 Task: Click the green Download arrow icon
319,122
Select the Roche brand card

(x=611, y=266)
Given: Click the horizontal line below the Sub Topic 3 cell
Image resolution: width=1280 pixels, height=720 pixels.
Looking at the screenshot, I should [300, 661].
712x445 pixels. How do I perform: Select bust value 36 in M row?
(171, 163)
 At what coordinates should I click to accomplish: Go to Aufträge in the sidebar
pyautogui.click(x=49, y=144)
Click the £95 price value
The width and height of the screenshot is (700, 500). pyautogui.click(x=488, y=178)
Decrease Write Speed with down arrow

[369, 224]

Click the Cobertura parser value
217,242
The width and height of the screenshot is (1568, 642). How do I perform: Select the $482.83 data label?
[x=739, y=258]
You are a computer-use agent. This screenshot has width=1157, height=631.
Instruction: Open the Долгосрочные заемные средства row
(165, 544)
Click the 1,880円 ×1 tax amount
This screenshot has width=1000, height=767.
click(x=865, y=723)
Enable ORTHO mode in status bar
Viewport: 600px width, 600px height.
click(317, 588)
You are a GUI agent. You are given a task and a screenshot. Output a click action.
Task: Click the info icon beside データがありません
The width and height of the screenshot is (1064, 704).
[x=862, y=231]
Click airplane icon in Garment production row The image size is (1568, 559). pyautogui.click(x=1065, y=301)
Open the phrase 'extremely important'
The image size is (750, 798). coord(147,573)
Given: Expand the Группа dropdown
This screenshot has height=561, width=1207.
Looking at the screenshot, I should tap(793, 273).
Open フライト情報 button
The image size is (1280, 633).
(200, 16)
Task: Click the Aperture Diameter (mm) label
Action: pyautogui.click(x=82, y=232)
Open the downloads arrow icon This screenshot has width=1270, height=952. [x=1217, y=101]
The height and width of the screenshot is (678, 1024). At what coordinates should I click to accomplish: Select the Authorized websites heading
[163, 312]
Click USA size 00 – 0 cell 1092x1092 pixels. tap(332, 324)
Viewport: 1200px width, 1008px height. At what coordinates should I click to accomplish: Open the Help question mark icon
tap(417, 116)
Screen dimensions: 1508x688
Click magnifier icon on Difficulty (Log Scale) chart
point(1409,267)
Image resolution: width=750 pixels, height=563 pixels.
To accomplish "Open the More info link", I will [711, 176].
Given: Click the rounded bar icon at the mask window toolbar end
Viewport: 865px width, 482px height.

WORK REQUEST → Up to and including the last line of the listing above, copy exactly every line from the one that contains "Click magnifier icon" onward; leave out all others.

RESPONSE TO THE TASK →
Click magnifier icon on Difficulty (Log Scale) chart
point(1409,267)
Image resolution: width=750 pixels, height=563 pixels.
To accomplish "Open the More info link", I will [711, 176].
Given: Click the rounded bar icon at the mask window toolbar end
Viewport: 865px width, 482px height.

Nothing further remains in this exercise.